(Stored items)
####

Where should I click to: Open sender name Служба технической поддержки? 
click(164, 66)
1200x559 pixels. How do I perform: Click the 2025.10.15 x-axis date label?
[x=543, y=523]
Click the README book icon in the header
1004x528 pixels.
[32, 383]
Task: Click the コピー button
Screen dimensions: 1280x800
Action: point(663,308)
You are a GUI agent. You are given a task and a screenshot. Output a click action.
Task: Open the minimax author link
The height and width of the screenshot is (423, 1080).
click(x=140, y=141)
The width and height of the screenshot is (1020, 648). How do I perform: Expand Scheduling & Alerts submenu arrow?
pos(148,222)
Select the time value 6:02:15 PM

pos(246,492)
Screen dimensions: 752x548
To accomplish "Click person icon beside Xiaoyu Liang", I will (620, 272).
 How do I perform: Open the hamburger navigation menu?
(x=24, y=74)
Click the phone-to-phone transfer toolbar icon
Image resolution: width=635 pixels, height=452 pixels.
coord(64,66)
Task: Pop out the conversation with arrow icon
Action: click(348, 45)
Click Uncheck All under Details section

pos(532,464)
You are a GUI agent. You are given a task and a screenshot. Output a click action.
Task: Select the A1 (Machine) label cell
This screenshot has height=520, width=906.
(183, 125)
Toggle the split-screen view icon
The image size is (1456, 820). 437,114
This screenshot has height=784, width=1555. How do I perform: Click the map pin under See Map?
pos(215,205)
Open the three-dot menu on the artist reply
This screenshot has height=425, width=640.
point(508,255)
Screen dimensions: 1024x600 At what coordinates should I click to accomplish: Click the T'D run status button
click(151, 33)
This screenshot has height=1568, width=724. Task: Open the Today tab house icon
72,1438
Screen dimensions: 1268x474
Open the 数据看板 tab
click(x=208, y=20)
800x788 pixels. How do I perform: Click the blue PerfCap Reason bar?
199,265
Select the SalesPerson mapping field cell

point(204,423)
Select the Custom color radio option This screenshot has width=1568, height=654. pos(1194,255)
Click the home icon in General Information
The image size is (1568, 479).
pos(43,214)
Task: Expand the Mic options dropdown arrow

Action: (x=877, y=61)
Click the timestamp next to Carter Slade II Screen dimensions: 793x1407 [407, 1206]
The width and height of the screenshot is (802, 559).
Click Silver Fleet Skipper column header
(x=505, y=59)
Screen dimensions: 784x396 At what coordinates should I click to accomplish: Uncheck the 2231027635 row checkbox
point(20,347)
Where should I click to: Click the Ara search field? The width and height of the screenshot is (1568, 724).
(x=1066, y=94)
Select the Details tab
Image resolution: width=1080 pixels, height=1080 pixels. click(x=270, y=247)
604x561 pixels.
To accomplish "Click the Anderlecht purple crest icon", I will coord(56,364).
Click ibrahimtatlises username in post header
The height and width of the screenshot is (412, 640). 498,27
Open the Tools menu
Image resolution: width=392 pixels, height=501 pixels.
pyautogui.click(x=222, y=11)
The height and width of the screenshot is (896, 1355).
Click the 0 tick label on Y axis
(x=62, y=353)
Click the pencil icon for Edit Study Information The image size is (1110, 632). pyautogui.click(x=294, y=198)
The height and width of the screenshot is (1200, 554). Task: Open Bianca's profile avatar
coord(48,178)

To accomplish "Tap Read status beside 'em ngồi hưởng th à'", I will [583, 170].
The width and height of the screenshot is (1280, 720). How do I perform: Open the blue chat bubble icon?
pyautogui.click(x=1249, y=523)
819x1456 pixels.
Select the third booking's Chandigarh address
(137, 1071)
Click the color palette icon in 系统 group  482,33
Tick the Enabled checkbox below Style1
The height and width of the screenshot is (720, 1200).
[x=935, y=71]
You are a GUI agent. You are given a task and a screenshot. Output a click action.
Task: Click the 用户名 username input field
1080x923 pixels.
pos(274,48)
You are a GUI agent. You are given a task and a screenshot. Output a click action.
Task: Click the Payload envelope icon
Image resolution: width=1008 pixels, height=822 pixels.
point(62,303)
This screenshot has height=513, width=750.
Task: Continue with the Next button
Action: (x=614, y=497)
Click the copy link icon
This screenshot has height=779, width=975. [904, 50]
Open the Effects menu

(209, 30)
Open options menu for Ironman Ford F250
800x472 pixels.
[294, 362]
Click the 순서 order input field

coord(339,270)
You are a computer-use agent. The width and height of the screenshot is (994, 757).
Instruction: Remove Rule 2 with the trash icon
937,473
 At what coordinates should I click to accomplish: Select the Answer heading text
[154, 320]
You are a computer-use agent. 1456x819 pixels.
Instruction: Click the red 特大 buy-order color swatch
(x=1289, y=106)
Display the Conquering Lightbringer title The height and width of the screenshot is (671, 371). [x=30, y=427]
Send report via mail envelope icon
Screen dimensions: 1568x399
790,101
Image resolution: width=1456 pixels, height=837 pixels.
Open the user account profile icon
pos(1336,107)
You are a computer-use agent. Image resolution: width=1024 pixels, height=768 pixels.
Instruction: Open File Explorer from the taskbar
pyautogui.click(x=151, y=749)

####

Assignment |
Could you give again exactly the lines from the line containing "Click the copy link icon" through the final line of the data above, and no others?

Result of the task |
Click the copy link icon
This screenshot has height=779, width=975. [904, 50]
Open the Effects menu

(209, 30)
Open options menu for Ironman Ford F250
800x472 pixels.
[294, 362]
Click the 순서 order input field

coord(339,270)
You are a computer-use agent. The width and height of the screenshot is (994, 757).
Instruction: Remove Rule 2 with the trash icon
937,473
 At what coordinates should I click to accomplish: Select the Answer heading text
[154, 320]
You are a computer-use agent. 1456x819 pixels.
Instruction: Click the red 特大 buy-order color swatch
(x=1289, y=106)
Display the Conquering Lightbringer title The height and width of the screenshot is (671, 371). [x=30, y=427]
Send report via mail envelope icon
Screen dimensions: 1568x399
790,101
Image resolution: width=1456 pixels, height=837 pixels.
Open the user account profile icon
pos(1336,107)
You are a computer-use agent. Image resolution: width=1024 pixels, height=768 pixels.
Instruction: Open File Explorer from the taskbar
pyautogui.click(x=151, y=749)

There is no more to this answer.